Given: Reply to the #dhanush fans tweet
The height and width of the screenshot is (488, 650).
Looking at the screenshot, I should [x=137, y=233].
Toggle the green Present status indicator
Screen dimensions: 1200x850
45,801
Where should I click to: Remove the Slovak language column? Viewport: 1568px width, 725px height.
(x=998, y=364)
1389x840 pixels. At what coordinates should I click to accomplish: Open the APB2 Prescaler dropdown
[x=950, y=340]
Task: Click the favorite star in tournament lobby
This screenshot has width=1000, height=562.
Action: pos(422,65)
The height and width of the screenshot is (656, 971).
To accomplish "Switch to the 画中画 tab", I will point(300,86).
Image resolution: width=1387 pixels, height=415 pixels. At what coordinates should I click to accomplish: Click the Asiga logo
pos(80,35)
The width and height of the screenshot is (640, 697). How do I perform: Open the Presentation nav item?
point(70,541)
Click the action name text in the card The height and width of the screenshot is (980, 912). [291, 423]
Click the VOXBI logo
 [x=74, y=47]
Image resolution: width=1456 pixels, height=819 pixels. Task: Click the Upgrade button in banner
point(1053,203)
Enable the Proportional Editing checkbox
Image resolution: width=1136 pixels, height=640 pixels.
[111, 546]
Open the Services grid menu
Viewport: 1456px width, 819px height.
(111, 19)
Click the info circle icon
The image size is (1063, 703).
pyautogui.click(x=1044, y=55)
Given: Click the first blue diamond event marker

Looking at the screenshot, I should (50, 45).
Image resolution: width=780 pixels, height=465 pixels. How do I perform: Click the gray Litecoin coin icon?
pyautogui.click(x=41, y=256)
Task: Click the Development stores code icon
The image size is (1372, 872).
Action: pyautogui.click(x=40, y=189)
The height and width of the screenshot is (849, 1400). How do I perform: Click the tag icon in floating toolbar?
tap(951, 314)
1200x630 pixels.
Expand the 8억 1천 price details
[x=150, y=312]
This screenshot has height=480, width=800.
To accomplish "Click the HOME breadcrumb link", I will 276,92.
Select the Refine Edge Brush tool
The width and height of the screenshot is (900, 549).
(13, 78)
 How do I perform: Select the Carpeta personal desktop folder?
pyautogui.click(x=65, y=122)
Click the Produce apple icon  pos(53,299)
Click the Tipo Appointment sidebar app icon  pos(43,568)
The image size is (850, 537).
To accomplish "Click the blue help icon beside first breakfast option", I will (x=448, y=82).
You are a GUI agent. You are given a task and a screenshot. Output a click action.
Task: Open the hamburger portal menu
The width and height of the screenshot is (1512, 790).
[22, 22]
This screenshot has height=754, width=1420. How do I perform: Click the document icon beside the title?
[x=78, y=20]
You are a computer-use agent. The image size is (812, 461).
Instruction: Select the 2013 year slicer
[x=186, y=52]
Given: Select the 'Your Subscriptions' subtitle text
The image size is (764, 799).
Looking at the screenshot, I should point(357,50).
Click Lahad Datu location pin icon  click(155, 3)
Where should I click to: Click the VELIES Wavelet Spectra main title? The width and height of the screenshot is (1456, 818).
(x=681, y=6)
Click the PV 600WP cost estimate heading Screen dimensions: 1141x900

★ ★ ★

■ Task brief
Collect every line above that contains the word "agent", and treat uppercase and lowercase letters as different.

■ Answer for the task
You are a GUI agent. You are given a task and a screenshot. Output a click action.
You are a computer-use agent. The image size is (812, 461).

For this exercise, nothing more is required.